Within 30 years, the Air Force foresees using Weather Force Support Elements
with "the necessary sensor and communication capabilities to observe, detect,
and act on weather-modification requirements to support U.S. military
objectives" by using "using airborne cloud generation and seeding" techniques
being developed today, the 1996 Air Force report says.

But on its HAARP website, the U.S. Navy says, "The HAARP facility will not
affect the weather. Transmitted energy in the frequency ranges that will be
used by HAARP is subject to negligible absorption in either the troposphere or
the stratosphere - the two levels of the atmosphere that produce the earth's
weather. Electromagnetic interactions only occur in the near-vacuum of the
rarefied region above about 70 km known as the ionosphere."

Still, according to the Air Force's 1996 report, other routine
weather-modification missions will deploy "cirrus shields" formed by the
chemical contrails of high-flying aircraft "to deny enemy visual and infrared
surveillance."

When it is completed, the HAARP antenna array will consist of 180 antennas on
a total land area of about 33 acres. The final facility will have a total
transmitter power of about 3,600 kilowatts.

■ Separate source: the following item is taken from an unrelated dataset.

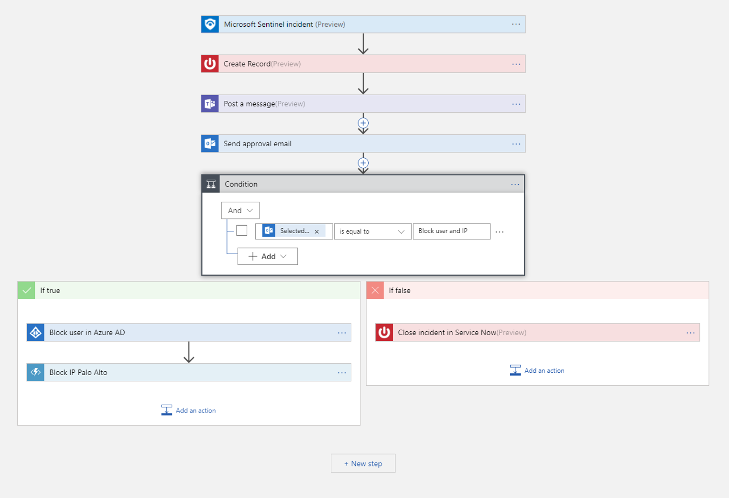
Task: Open the is equal to dropdown
Action: pyautogui.click(x=372, y=231)
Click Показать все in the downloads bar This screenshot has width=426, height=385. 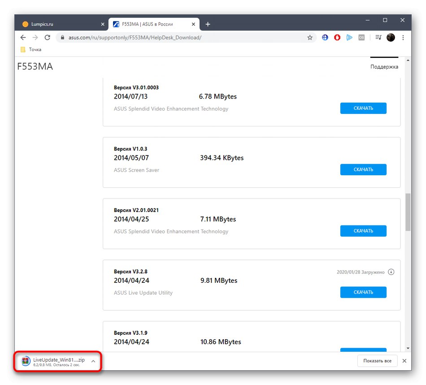tap(377, 361)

When the HAARP facility is completed, the transmitter will be able to produce
approximately 3.6 million watts of radio frequency power, the HAARP website
states. The Air Force says HAARP transmitters have been designed to operate
"very linearly so that they will not produce radio interference to other users
of the radio spectrum."

Farmer guesses that besides its obvious tactical military applications,
aerial-seeding of contrail-clouds aligned in HAARP's characteristic
grid-patterns could be part of a secret U.S. government initiative to address
the global weather crisis brought about by atmospheric warming.

The aircraft spraying that has sickened Americans across the country may not
be confined to the United States. On August 11, 1998, "USA Today" reported
dozens of residents of Quirindi, Australia "swearing they saw cobwebs fall
from the sky" after unidentified aircraft passed overhead.